Doña Mecha la alimentó por días con sopa de caracú, chupín de moncholo y guiso de bandurria con polenta. Una semana después, la Vitoca volvió a hacer su recorrido para vender pescado en el pueblo, llevando al hombro, como siempre, dos caballetes y una caña con los amarillitos, sábalos y demás piezas, colgando de los ganchos.

Esta vez el cura bautizó al niño. Y a él le siguieron otros diez, uno tras otro los largaba cada vez con más facilidad.

La gran creciente la encontró con los críos más pequeños en la isla. El agua rápidamente ganó todos los bajos. En la loma, el rancho de la Vitoca aguantaba aferrado a los horcones, las inclemencias del clima y las angustias de la mujer. Arriba de un algarrobo armó un nido para dormir con los chicos, para evitar las picaduras de las alimañas que también trataban de salvarse del agua. Más de un mes tardaron en poder llegar al lugar y rescatarla. Sobrevivió cazando y pescando cualquier bicho que se acercaba por allí, hirviendo raíces y huevos, haciendo infusiones con yuyos, comiendo miquichices.

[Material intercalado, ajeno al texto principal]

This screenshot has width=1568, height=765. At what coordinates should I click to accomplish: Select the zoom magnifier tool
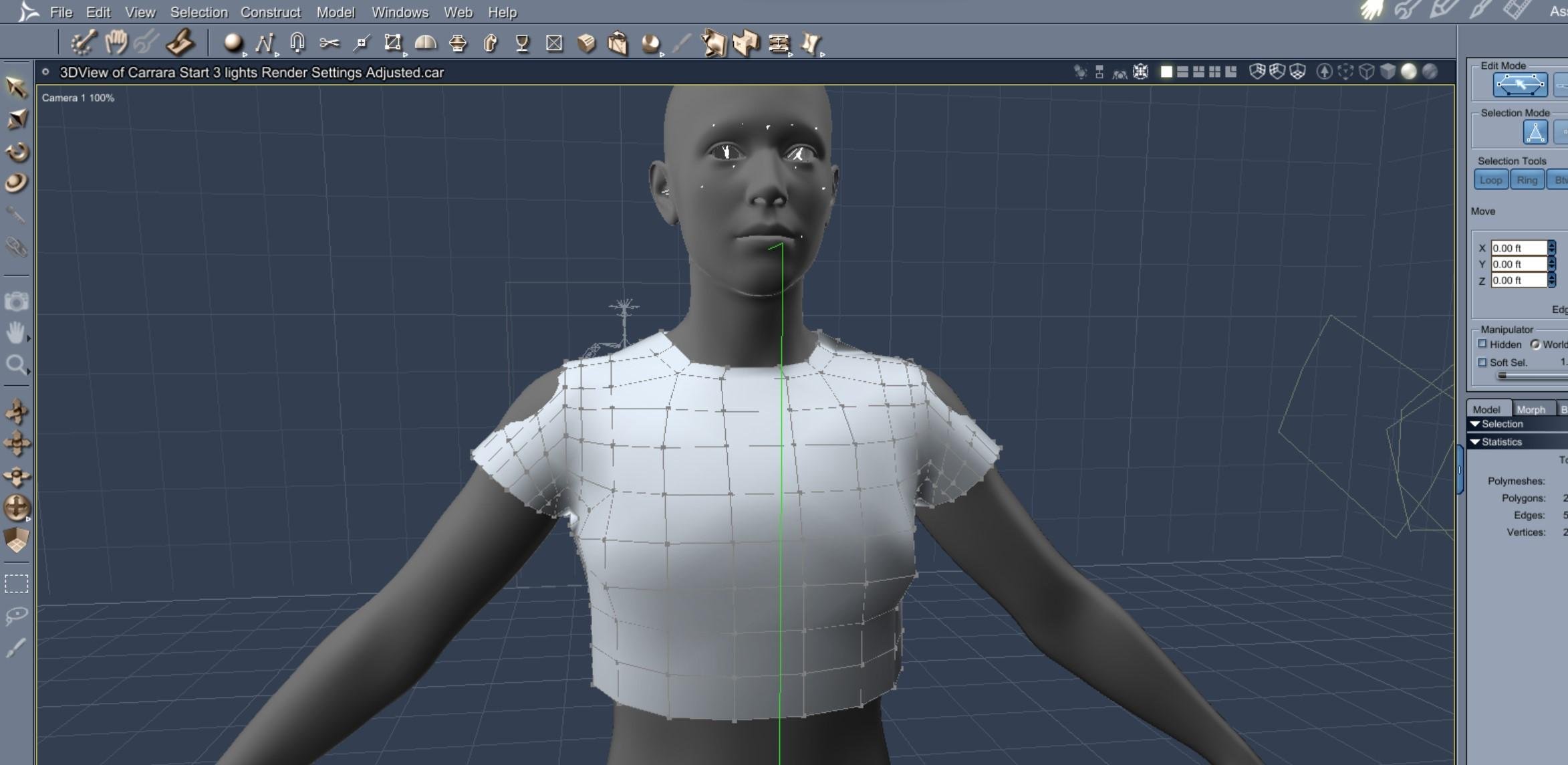tap(16, 364)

La Vitoca volvía a su casa al atardecer, después de vender el pescado y hacer la provista con lo que había ganado. Un día sintió en el tobillo un golpe. La yarará se desplazó lentamente después de que ella levantara el pie para ver qué le había pasado. Los dos puntos de la mordedura se veían claramente. Se apresuró para llegar a la ranchada, pero faltaba un largo trecho aún.  Uno de sus muchachos la encontró desvanecida. Don Olegario, el curandero, le hizo un tajo y chupando la zona enrojecida con todas sus fuerzas intentó sacar el veneno.  El pie se hinchó tanto que parecía que iba a explotar. La fiebre la hacía delirar. Su estado empeoraba cada vez más. Los emplastos de grasa de iguana y laurel negro se cambiaban hora tras hora.

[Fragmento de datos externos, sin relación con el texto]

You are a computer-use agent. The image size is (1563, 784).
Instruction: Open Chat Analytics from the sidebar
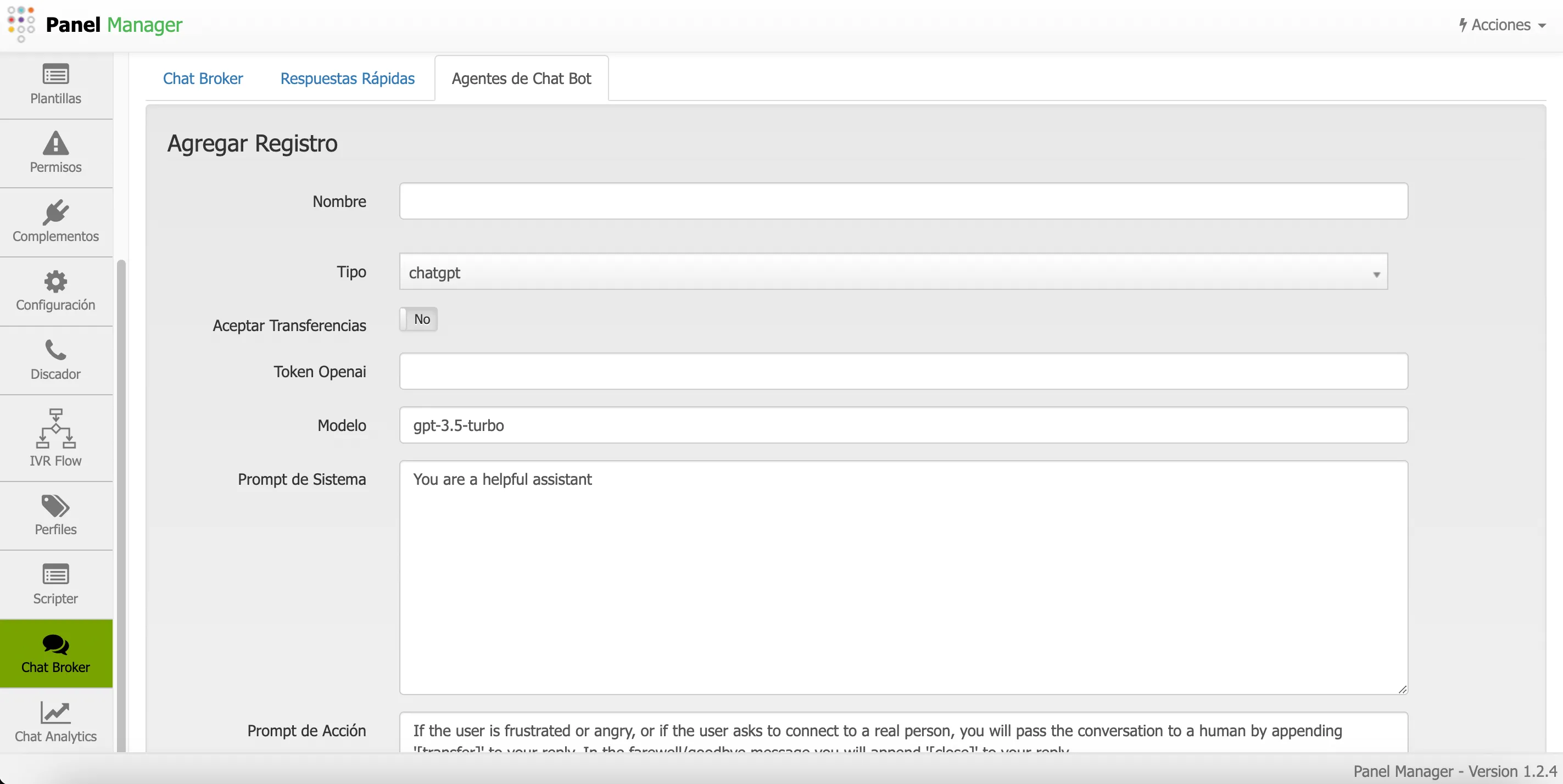[x=55, y=720]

La Señora de la Vida y de la Muerte la observó al pasar por ahí. “Es indudable. Buena sangre tiene esta mujer”, –dijo y se fue a tirar sus redes a otro lugar–.  “La llevaré la próxima quizás”.

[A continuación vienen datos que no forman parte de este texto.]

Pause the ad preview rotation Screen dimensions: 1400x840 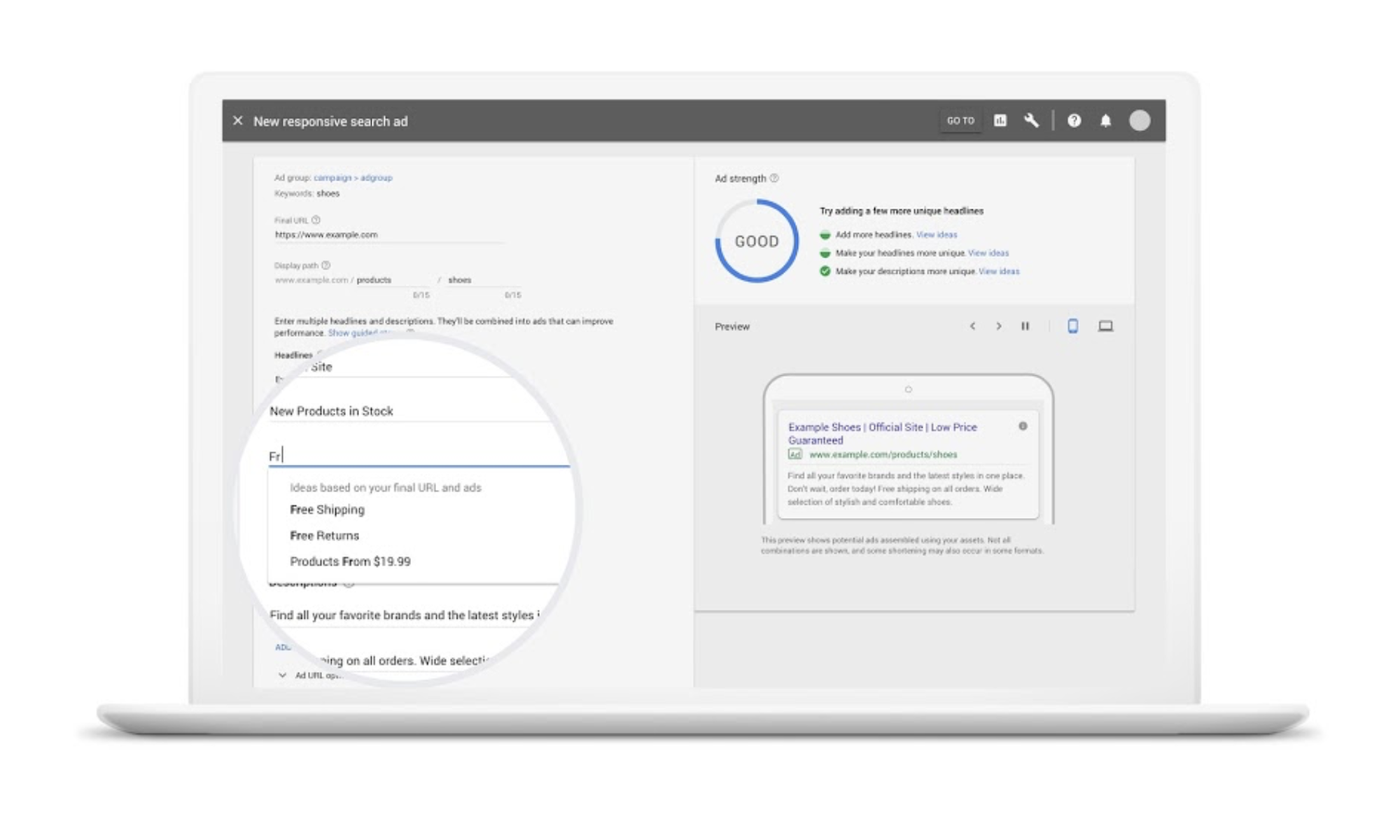(x=1025, y=326)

Ocho décadas pasaron sin pedir permiso ni opinión. La Vitoca caminaba lento y el pueblo parecía cada vez más difícil de alcanzar acarreando el pescado para vender. Una carretilla resultó ser el alivio para su pesadez. Pero la obligaba a inclinarse hacia adelante para impulsarla, agudizando sus dolores de espalda.

Salía al clarear el día y su recorrido por las calles del pueblo era todo un ritual. Sus clientes la esperaban para comprar pescado fresco de buena calidad. Y volvía a su rancho con lo suficiente para sobrevivir. Al atardecer, mateaba bajo un viejo algarrobo, frente al río, mirando las islas. Y las noches la encontraban cerca de la orilla, soñando con andar por el camino que la luz de la luna formaba sobre el agua resplandeciente de su río.

–¿Qué hace esta mujer aquí? –se preguntó una de esas veces la Señora al verla así. Y se sentó a su lado a meditar–. Buena sangre. Sí, buena sangre. –Pensó.

Aquella mañana la Vitoca emprendió su viaje. Se calzó su sombrero de paja y empujando la carretilla llena de pescado fresco partió hacia el pueblo a vender.

A medio camino la Señora de la vida y de la muerte la alcanzó. Arrojó su red y envolviéndola la lanzó hacia el cielo con un movimiento secular.

–Esta vez sí. –Dijo.

Y allá va la Vitoca con su carretilla llena de surubíes, sábalos, moncholos, amarillitos y dorados, vendiendo pescado fresco a los ángeles, por los caminos del cielo dibujados entre nubes de algodón.